In the context of Assets and Liability Management, explain;

(a) What depositor concentration risk (liability) is, and how this poses a risk to your bank? (5 marks)

(b) How would you address this particular risk? (10 marks)

(c) Why should a bank’s management be concerned about sectoral concentration risk (disproportionate exposure to a particular sector of the economy) in its loan portfolio? (5 marks)

From my ALM experience at Stanbic Bank Ghana, ALM involves balancing risks via ALCO, per BoG guidelines. Concentration risks can lead to liquidity crunches, as in the cleanup and recent 2025 economic pressures.

(a) Depositor Concentration Risk (Liability) and Its Pose to the Bank (5 marks)

This risk arises when a large portion of deposits comes from few sources. It poses threats like sudden withdrawals, violating liquidity ratios. E.g., reliance on one entity could trigger runs, as in UT Bank.

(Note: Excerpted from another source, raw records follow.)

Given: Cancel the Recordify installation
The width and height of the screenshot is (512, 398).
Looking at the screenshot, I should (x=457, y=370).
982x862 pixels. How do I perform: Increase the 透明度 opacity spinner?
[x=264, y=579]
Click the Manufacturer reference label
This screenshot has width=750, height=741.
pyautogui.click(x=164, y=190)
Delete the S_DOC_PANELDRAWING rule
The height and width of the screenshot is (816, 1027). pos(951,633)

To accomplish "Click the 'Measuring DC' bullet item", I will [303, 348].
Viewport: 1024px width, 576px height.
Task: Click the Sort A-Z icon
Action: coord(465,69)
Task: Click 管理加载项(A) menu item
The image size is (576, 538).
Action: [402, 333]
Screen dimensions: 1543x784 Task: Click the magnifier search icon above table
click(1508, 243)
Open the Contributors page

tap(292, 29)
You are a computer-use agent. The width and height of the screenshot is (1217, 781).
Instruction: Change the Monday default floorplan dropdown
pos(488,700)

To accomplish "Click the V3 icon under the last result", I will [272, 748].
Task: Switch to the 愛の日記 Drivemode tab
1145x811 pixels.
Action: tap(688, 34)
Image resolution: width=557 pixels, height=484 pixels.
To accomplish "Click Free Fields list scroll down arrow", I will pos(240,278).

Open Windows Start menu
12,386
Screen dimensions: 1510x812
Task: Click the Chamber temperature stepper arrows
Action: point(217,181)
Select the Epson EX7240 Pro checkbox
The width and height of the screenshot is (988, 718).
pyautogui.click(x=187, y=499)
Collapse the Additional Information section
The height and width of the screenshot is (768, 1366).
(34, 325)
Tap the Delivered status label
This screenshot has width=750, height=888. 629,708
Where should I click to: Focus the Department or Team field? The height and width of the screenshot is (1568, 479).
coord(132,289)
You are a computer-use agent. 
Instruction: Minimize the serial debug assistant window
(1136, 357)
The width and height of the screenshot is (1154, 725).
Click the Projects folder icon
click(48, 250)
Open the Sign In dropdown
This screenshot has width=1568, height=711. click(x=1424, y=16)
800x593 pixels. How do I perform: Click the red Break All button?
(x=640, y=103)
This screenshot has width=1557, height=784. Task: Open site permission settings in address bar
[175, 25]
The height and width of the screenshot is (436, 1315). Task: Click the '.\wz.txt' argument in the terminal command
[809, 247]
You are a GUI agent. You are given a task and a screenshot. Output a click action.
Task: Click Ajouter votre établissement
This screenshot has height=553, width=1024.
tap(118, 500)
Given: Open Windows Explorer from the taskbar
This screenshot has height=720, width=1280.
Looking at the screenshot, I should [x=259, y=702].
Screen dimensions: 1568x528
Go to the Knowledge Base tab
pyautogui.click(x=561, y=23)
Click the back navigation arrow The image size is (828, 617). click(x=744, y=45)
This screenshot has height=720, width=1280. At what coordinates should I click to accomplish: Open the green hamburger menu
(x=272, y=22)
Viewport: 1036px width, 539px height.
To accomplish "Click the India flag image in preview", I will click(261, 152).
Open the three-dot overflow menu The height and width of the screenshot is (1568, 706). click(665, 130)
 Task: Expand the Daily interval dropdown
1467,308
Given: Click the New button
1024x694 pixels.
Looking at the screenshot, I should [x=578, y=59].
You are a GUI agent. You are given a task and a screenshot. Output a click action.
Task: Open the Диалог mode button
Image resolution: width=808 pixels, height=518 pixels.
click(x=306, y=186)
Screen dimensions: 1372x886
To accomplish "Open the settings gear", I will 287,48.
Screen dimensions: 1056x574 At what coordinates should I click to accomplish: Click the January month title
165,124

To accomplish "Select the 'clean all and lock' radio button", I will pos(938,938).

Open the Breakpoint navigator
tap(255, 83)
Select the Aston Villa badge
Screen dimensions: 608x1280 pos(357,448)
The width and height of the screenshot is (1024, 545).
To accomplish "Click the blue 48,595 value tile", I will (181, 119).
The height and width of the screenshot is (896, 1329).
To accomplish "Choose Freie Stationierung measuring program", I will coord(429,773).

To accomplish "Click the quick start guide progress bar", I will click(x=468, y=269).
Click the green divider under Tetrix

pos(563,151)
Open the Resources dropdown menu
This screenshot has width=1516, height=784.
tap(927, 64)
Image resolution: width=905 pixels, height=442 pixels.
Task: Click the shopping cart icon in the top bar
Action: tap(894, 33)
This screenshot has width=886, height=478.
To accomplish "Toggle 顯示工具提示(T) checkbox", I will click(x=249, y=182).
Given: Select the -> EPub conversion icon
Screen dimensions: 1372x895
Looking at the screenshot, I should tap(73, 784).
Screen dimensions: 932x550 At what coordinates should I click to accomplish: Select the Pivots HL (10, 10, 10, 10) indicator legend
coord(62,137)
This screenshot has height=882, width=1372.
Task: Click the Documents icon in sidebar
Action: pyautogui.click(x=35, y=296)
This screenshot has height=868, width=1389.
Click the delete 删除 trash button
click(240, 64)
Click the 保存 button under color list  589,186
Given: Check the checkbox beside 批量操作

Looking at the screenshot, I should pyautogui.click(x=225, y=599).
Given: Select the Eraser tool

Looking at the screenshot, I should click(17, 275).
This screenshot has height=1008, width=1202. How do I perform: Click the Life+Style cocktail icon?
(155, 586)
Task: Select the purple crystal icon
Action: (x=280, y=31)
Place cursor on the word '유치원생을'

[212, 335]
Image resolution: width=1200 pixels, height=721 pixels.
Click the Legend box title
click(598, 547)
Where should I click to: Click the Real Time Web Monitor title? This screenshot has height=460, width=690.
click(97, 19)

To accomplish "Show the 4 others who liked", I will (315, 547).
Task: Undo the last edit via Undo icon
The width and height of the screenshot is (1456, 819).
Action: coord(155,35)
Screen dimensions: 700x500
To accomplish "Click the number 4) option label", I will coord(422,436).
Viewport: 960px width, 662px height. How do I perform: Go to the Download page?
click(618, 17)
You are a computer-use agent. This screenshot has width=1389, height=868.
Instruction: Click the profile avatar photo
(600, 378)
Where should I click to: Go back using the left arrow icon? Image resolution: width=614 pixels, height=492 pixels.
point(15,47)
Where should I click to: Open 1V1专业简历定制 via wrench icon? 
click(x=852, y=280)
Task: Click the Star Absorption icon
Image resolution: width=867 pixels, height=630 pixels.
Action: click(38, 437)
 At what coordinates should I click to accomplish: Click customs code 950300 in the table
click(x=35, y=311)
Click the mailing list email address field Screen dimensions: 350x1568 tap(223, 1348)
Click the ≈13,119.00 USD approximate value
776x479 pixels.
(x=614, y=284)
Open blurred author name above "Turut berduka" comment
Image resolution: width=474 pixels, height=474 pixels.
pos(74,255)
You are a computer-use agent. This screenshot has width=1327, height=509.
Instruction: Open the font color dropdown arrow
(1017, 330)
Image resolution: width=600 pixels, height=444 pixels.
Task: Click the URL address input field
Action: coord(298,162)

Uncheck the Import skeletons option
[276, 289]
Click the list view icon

(b) Addressing Depositor Concentration Risk (10 marks)

Diversify via:

  • Marketing: Target retail via digital, as Ecobank did in 2025.
  • Products: Varied terms for broad appeal.
  • Limits: Caps on single depositors.
  • Contingency: Liquid assets and BoG facilities.
  • Relationships: Loyalty programs.

(c) Concern About Sectoral Concentration Risk in Loan Portfolio (5 marks)

Overexposure (e.g., to oil) amplifies defaults from shocks, raising NPLs. In 2025, energy sector issues highlighted this; diversification mitigates, per BoG limits.